* _Task brief_: Pick out every line in the listing below that contains the word "section", and copy each one.

* _The records_:
--

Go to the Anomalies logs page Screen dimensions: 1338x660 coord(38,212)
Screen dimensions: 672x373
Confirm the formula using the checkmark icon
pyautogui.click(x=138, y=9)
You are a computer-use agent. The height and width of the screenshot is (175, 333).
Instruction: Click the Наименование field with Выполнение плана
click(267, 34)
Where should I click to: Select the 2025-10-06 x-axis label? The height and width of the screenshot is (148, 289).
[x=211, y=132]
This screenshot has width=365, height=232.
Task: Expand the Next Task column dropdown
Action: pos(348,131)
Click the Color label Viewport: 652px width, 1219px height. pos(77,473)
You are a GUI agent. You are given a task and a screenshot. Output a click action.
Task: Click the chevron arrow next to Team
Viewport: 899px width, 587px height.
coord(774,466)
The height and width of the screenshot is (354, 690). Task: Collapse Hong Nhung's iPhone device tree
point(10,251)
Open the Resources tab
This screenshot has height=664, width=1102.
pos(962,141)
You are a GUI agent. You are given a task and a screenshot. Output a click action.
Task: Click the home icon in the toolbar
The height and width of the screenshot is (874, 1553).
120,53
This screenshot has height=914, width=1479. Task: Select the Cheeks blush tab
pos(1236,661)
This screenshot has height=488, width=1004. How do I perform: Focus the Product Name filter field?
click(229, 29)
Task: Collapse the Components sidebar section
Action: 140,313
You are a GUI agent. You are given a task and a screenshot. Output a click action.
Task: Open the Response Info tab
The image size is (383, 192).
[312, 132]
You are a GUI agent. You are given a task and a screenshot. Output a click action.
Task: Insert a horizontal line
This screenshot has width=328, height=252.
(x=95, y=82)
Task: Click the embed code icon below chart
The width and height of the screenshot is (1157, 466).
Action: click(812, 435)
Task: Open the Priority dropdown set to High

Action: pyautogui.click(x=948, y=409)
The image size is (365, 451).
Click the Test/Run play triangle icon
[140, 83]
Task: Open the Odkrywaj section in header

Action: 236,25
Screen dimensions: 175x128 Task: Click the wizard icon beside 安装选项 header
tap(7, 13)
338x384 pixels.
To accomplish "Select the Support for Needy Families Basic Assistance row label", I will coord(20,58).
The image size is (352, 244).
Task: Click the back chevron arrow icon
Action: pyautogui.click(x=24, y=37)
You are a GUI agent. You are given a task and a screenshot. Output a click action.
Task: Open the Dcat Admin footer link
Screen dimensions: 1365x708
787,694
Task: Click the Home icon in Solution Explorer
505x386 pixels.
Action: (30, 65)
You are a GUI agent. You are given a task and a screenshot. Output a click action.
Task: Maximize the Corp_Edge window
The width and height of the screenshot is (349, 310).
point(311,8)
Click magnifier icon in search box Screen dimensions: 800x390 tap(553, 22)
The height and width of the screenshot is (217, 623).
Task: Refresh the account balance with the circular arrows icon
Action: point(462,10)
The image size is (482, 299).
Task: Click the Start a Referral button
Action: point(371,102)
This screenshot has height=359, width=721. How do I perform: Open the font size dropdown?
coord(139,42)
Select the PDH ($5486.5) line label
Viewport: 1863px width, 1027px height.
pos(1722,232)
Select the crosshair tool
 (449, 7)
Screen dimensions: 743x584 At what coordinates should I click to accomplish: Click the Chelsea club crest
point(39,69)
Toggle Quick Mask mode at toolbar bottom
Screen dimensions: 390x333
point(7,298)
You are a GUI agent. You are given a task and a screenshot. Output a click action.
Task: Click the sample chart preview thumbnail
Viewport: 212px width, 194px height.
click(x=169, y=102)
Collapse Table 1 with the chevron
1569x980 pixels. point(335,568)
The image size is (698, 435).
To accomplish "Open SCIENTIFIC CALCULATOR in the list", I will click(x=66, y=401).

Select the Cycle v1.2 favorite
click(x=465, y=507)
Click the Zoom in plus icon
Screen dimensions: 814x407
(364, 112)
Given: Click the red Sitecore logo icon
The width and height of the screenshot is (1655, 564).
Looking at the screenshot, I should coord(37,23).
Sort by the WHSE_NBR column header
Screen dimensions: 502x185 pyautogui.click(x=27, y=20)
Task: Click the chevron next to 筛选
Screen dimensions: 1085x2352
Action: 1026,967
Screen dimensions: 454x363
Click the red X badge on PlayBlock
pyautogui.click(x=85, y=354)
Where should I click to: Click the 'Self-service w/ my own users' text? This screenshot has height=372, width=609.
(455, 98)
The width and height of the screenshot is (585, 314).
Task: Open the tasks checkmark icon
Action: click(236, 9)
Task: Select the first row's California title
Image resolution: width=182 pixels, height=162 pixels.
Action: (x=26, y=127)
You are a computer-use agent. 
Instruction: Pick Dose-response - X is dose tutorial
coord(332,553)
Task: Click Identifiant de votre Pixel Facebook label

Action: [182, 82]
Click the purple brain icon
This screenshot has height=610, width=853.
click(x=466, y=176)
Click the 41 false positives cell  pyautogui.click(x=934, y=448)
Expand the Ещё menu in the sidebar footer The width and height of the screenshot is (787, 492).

--

* _Result below_:
Task: Collapse the Components sidebar section
Task: Open the Odkrywaj section in header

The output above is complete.